**AVAILABLE RECORDS**:

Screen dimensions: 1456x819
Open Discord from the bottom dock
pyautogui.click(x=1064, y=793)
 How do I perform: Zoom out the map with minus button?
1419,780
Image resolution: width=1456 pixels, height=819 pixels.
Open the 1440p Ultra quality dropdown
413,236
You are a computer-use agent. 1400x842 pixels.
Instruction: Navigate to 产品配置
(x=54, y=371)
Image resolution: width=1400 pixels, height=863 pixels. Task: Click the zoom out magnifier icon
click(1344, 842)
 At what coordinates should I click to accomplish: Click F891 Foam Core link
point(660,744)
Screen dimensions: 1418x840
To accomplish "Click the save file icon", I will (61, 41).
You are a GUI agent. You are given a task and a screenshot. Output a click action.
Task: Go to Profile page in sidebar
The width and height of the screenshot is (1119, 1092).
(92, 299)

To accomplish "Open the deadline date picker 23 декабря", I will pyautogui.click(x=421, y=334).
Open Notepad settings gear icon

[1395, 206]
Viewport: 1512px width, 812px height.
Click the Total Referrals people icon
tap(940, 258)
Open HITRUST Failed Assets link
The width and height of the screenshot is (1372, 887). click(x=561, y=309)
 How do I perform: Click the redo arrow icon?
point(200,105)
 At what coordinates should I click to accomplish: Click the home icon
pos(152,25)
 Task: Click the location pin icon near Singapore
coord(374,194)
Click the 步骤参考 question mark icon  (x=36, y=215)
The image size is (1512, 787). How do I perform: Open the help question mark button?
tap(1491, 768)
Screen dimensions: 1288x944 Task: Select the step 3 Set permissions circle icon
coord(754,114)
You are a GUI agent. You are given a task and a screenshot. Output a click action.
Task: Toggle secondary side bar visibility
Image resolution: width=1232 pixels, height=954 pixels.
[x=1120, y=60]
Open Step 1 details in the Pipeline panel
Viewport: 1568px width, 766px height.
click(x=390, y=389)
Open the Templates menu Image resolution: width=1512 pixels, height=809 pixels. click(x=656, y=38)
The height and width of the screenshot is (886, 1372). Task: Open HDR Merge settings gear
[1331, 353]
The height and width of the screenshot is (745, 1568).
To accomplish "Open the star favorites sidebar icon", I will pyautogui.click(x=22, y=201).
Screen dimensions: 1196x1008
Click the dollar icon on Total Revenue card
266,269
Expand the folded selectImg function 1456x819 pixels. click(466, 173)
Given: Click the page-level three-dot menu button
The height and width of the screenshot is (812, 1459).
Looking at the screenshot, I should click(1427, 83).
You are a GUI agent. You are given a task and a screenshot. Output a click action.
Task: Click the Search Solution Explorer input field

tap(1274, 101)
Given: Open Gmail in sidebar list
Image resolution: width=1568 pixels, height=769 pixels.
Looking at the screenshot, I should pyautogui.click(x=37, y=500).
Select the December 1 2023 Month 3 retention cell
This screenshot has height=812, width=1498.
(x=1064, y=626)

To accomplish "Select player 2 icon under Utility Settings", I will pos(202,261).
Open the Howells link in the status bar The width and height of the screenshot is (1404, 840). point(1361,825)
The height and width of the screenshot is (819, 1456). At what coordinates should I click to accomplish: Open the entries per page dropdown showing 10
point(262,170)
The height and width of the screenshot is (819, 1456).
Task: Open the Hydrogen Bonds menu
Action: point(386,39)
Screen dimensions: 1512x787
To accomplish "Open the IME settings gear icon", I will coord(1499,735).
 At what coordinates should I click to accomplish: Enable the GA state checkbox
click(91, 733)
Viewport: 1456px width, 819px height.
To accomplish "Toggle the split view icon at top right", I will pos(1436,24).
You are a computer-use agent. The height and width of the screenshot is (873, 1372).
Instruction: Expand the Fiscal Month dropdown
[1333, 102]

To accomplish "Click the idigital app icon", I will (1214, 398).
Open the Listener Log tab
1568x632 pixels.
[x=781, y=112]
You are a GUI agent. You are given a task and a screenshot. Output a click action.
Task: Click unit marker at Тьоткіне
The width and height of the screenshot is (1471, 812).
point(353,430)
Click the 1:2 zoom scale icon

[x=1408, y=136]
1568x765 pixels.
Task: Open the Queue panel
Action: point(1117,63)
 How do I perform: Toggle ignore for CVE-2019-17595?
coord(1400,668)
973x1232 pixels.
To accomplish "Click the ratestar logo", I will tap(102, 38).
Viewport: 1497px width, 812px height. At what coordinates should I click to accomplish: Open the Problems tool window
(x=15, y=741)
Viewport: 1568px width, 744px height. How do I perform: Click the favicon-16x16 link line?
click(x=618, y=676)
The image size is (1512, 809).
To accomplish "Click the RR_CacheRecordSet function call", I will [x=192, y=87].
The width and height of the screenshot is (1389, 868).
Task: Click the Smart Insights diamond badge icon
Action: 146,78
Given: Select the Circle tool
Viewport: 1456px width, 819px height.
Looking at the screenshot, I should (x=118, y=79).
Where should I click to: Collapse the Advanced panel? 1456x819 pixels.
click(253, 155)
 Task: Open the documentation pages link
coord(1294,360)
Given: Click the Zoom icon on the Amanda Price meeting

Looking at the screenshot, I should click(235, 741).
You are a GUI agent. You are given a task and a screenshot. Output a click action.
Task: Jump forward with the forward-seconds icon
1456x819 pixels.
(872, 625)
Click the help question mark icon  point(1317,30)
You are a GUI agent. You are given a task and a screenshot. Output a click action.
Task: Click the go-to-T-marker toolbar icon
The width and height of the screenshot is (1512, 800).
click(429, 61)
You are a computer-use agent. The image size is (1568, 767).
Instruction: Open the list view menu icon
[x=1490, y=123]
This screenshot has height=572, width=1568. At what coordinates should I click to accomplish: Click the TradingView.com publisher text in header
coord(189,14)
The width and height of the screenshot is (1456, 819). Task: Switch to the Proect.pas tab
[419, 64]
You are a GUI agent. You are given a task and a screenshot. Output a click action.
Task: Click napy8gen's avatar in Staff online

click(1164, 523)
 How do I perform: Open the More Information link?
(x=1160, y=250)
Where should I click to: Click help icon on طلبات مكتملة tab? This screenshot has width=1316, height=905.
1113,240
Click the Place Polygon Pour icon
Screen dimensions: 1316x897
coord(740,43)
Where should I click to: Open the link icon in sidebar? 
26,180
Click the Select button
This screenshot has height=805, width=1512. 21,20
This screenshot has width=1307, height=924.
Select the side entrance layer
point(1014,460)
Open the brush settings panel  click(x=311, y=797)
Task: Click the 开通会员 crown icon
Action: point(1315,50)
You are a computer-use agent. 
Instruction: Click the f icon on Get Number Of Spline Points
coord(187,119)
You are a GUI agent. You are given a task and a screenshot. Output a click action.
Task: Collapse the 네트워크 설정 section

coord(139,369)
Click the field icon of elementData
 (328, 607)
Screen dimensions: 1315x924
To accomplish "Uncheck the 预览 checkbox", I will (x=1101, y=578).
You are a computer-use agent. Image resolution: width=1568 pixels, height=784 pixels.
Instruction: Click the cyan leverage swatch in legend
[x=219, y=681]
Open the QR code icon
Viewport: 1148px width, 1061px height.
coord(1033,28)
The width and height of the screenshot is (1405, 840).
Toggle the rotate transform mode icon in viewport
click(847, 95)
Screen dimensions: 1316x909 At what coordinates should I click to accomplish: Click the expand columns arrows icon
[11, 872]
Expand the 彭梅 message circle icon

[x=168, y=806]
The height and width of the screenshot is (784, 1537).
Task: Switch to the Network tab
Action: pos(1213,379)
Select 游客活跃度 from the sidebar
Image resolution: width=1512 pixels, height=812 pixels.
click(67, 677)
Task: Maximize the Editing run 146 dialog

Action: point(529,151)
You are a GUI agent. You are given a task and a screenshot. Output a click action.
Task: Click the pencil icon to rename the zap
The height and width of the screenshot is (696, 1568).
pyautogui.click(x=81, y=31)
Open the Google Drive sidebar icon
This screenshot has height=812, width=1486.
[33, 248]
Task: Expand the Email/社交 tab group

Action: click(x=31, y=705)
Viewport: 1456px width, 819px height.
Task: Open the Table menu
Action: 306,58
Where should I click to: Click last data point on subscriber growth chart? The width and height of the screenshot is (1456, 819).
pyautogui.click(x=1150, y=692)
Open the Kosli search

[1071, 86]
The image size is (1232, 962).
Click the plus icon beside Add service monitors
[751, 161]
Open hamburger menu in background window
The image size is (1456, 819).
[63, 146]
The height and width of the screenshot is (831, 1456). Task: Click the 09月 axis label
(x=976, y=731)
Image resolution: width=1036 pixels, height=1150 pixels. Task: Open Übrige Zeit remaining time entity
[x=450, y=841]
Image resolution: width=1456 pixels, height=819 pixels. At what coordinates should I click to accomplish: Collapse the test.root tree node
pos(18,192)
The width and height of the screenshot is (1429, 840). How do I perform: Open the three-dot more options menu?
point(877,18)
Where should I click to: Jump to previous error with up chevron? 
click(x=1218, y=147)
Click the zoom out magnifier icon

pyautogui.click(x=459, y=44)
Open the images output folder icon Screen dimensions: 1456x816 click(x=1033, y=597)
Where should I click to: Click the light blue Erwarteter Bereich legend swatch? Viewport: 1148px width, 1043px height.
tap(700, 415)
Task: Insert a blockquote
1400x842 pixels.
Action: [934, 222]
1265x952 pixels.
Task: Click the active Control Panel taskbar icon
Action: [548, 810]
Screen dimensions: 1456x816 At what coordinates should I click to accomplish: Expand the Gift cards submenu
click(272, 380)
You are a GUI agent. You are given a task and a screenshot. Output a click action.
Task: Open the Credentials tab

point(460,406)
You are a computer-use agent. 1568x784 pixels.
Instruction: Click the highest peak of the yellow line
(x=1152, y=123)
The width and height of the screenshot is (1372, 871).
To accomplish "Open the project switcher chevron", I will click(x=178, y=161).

**TASK ITEM**:
Lines in the listing above that contain the word "marker" must be copied; leave out the rest.

**RESULT BELOW**:
Task: Click unit marker at Тьоткіне
Task: Click the go-to-T-marker toolbar icon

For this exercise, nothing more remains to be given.